Krisis air di Rafah memperburuk kehidupan pengungsi Palestina

Krisis air di Rafah memperburuk kehidupan pengungsi Palestina

Pengungsi Palestina telah mengalami krisis air yang memperburuk penderitaan mereka selama bulan Ramadhan

  • Sudah cukup ketidakadilan. Kita tidak tahu cara tidur, kita juga tidak makan atau minum dengan normal. Kami tidak tahu arti hidup apa pun, dan penderitaan kami semakin buruk setiap harinya, kata seorang perempuan Palestina yang menjadi pengungsi
  • Air untuk keperluan lain, seperti mandi dan mencuci pakaian, hanya sampai ke kita setiap 10 hari sekali melalui saluran air kota

GAZA – Lusinan warga Palestina yang terlantar di kota Rafah, Gaza selatan, antri berjam-jam untuk mendapatkan air minum, ketika perang Israel yang menghancurkan terus berlanjut sejak 7 Oktober.

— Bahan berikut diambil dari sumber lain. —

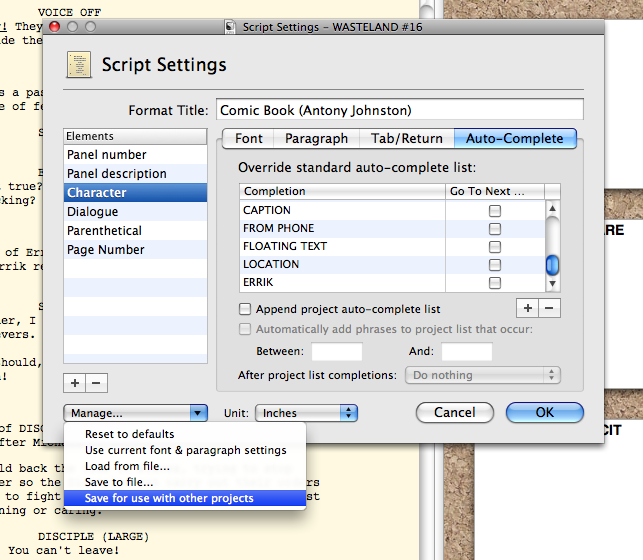
Task: Open the Manage dropdown menu
Action: (135, 413)
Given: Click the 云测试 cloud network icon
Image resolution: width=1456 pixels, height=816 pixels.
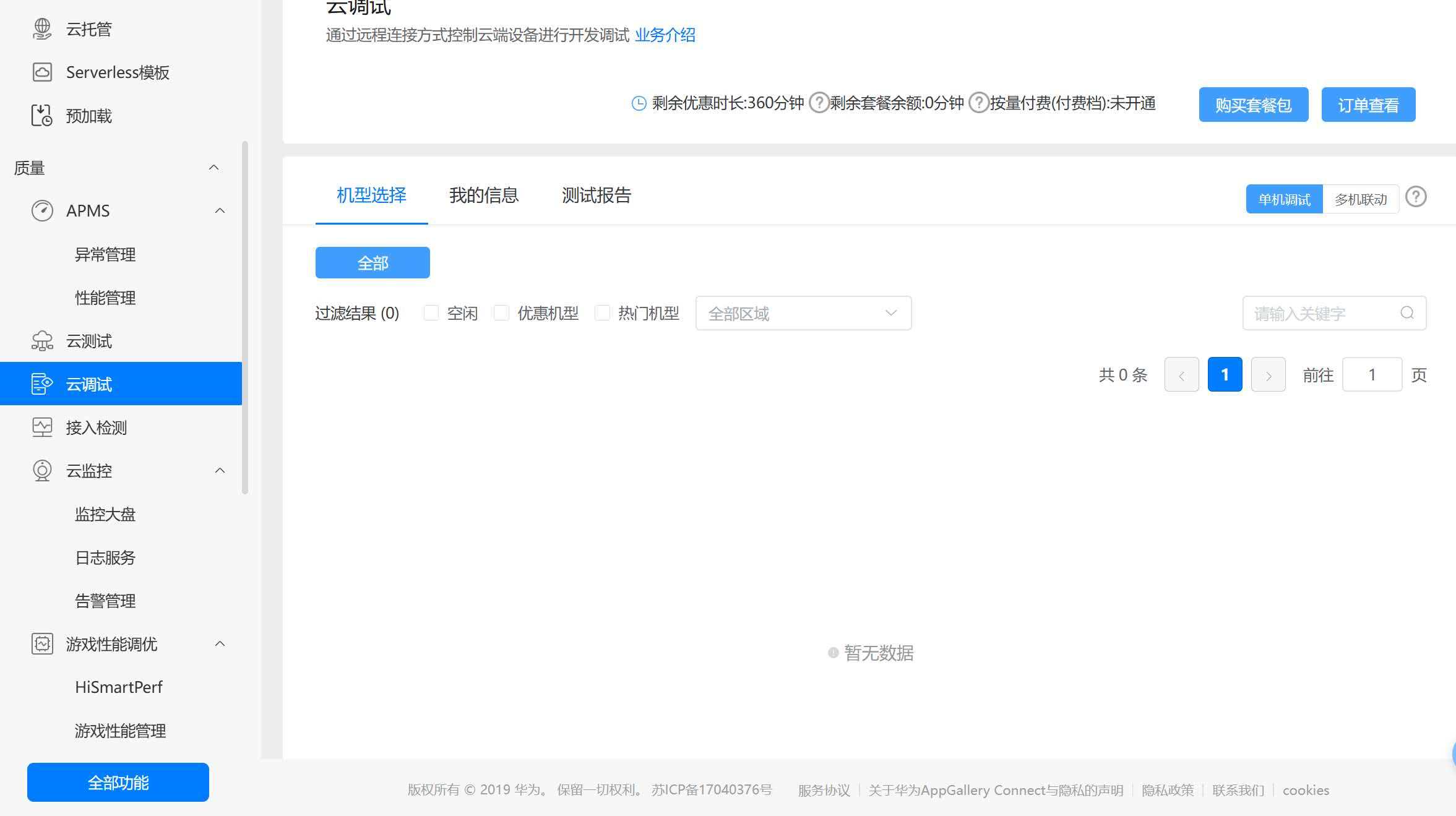Looking at the screenshot, I should pyautogui.click(x=42, y=341).
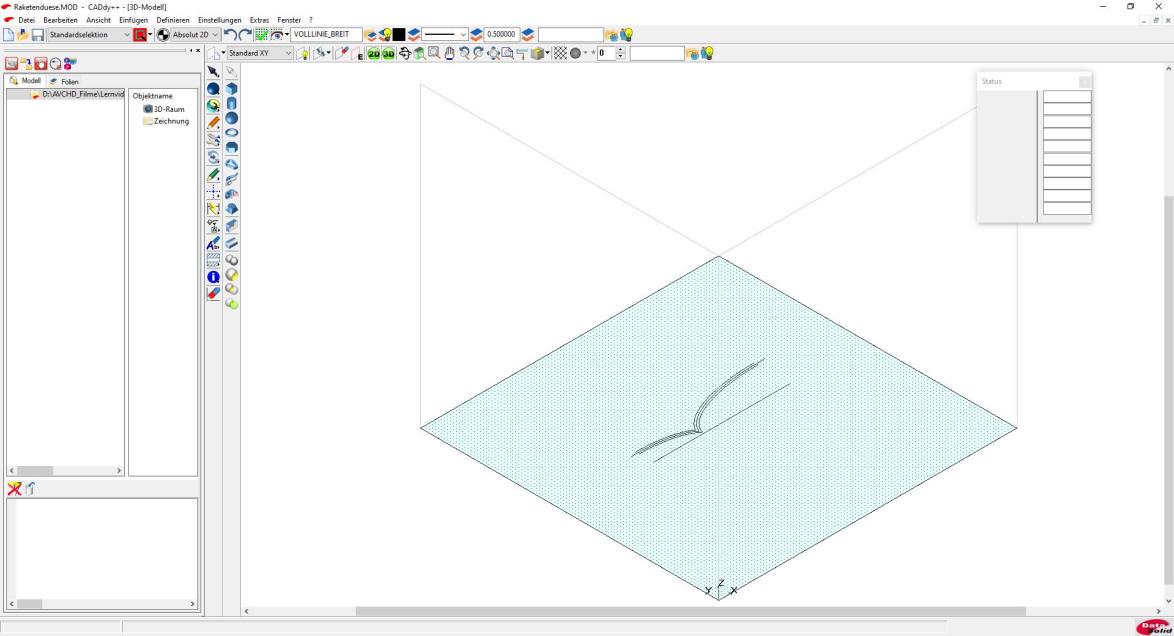Click the cube solid primitive icon

point(231,89)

Serangan Israel telah merusak fasilitas dan menyebabkan kekurangan bahan bakar di Rafah, di perbatasan Gaza dengan Mesir.

Populasinya melonjak hingga 1,5 juta jiwa seiring warga Palestina mencari perlindungan. Tanpa listrik, warga menghadapi kondisi yang memprihatinkan.

Pengungsi Palestina telah mengalami krisis air yang memperburuk penderitaan mereka selama bulan suci Ramadhan.

Penindasan terhadap warga Palestina

Wanita Palestina yang terlantar, Ummu Ala, mengatakan kepada Anadolu bahwa ia mengungkapkan rasa frustrasinya terhadap kondisi kehidupan yang sulit akibat serangan Israel, dan menggambarkan penderitaan tersebut “di luar imajinasi.”

Ala mengatakan kekurangan air di kota Rafah telah memperburuk penderitaan warga Palestina yang menjadi pengungsi hingga “tingkat yang tak terlukiskan.”

Ia mengungkapkan keheranannya atas diamnya dunia terhadap kejahatan perang dan genosida yang dilakukan terhadap warga Palestina di Jalur Gaza, selain krisis air dan pangan.

Dia berkata: “Bahkan air, jika tersedia, tercemar dan tidak layak untuk diminum, serta mengandung kuman dan banyak kotoran.”

“Ini sudah cukup ketidakadilan. Kami tidak tahu bagaimana cara tidur, kami juga tidak makan atau minum secara normal. Kami tidak tahu arti hidup apa pun, dan penderitaan kami semakin buruk setiap hari,” tambahnya.

Kelangkaan air menyebabkan kurangnya kebersihan

Dalam wawancara lain dengan Anadolu, Umm Magdy Salem mengatakan penderitaan yang dialaminya tidak berbeda dengan penderitaan sebelumnya akibat krisis kekurangan air.

“Kami menderita kekurangan air yang akut,” katanya.

Salim menyoroti perjuangan mendapatkan air minum, menunggu berjam-jam setiap hari dalam antrian panjang hanya untuk satu wadah.

“Air untuk keperluan lain, seperti mandi dan mencuci pakaian, hanya sampai ke kami setiap 10 hari sekali melalui saluran air kota,” tambahnya.

Salim menekankan, kelangkaan air menyebabkan kurangnya kebersihan dan meningkatnya penyakit.

Dia juga mencatat memburuknya situasi kemanusiaan di Jalur Gaza, menyoroti kurangnya kebutuhan seperti makanan, tepung, dan gula.

Israel telah melancarkan serangan militer mematikan di Jalur Gaza sejak serangan lintas batas pada 7 Oktober yang dipimpin oleh Hamas yang menewaskan sekitar 1.200 warga Israel.

Hampir 32.000 warga Palestina, sebagian besar perempuan dan anak-anak, tewas di Gaza, dan lebih dari 74.000 orang terluka akibat kehancuran massal dan kekurangan kebutuhan pokok.

Perang Israel telah menyebabkan 85% penduduk Gaza mengungsi di tengah blokade yang melumpuhkan sebagian besar makanan, air bersih, dan obat-obatan, sementara 60% infrastruktur di wilayah kantong tersebut telah rusak atau hancur, menurut PBB.

Israel dituduh melakukan genosida di Mahkamah Internasional. Keputusan sementara pada bulan Januari memerintahkan Tel Aviv untuk memastikan pasukannya tidak melakukan tindakan genosida, dan menjamin bahwa bantuan kemanusiaan diberikan kepada warga sipil di Gaza.